→ **WHAT IS BEING ASKED**
Report each line in the records below that contains the word "Identify".

→ **TASK DATA**
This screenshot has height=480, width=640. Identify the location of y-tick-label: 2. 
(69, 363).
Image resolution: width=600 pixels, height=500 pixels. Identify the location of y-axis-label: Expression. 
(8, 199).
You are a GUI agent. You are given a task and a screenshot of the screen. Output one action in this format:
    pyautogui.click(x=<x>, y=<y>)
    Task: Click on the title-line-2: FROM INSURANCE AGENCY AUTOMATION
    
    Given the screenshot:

* * *

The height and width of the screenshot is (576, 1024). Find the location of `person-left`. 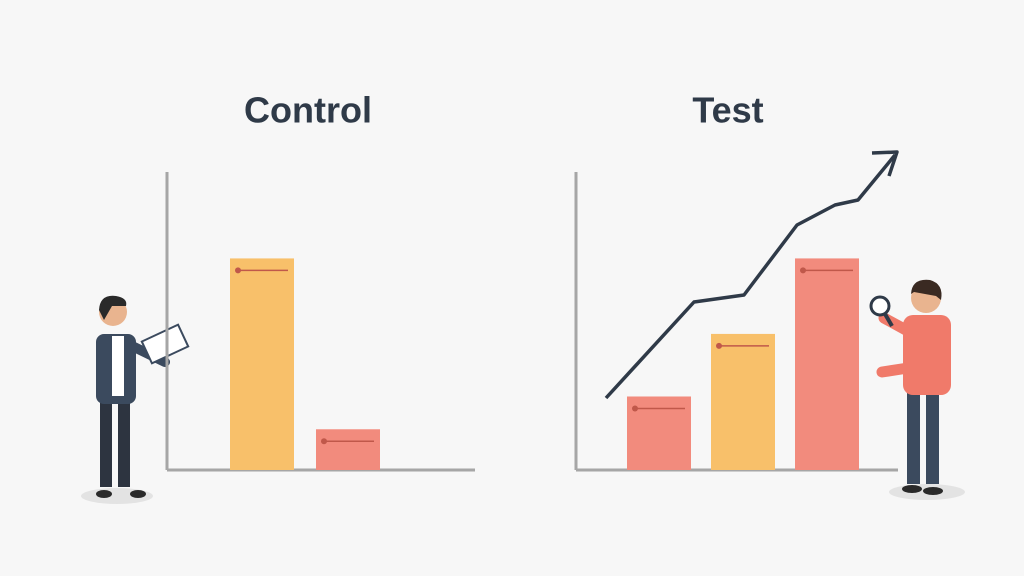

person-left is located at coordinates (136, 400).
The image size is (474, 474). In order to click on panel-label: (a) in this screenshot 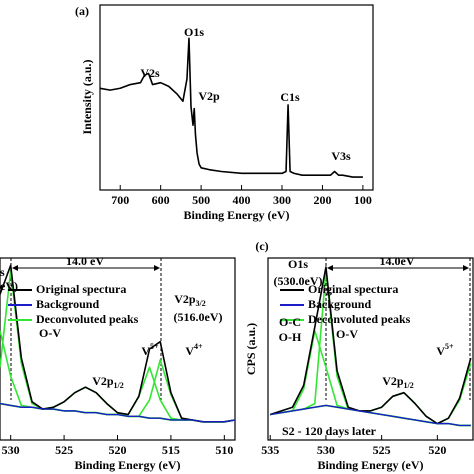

→ **OUTPUT**
This screenshot has height=480, width=640. Identify the location of y-tick-label: 2. 
Image resolution: width=600 pixels, height=500 pixels. Identify the location of y-axis-label: Expression. 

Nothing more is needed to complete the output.